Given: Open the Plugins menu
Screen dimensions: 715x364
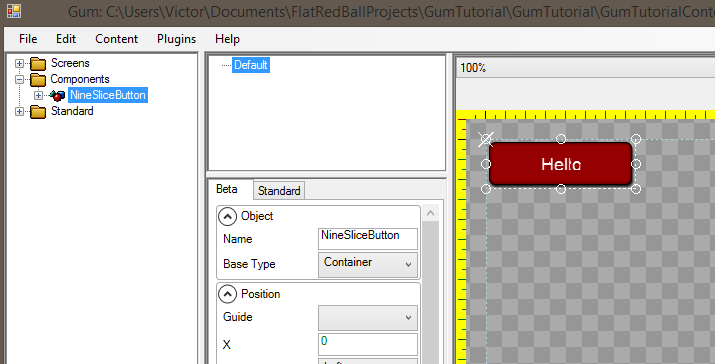Looking at the screenshot, I should tap(176, 39).
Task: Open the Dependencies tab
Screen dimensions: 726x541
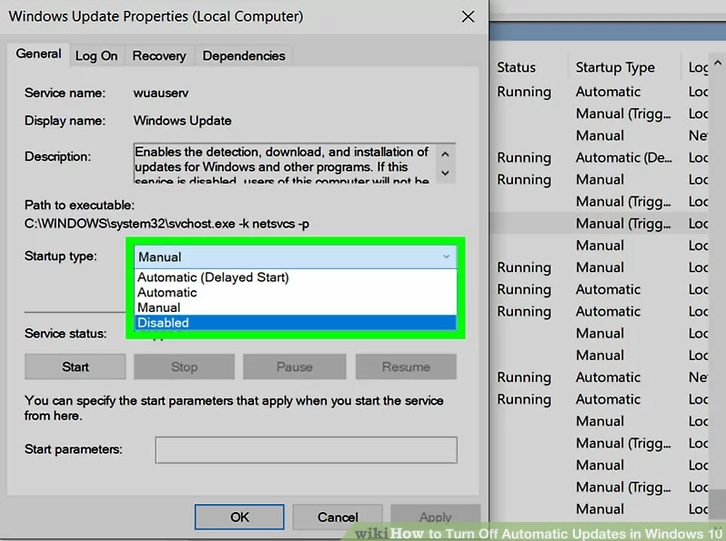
::::
DIRECTIONS FOR THIS TASK. The finished answer is an exact repetition of the listing, with every picture removed.

TASK ANSWER.
Given: Open the Plugins menu
Screen dimensions: 715x364
Looking at the screenshot, I should tap(176, 39).
Task: Open the Dependencies tab
Screen dimensions: 726x541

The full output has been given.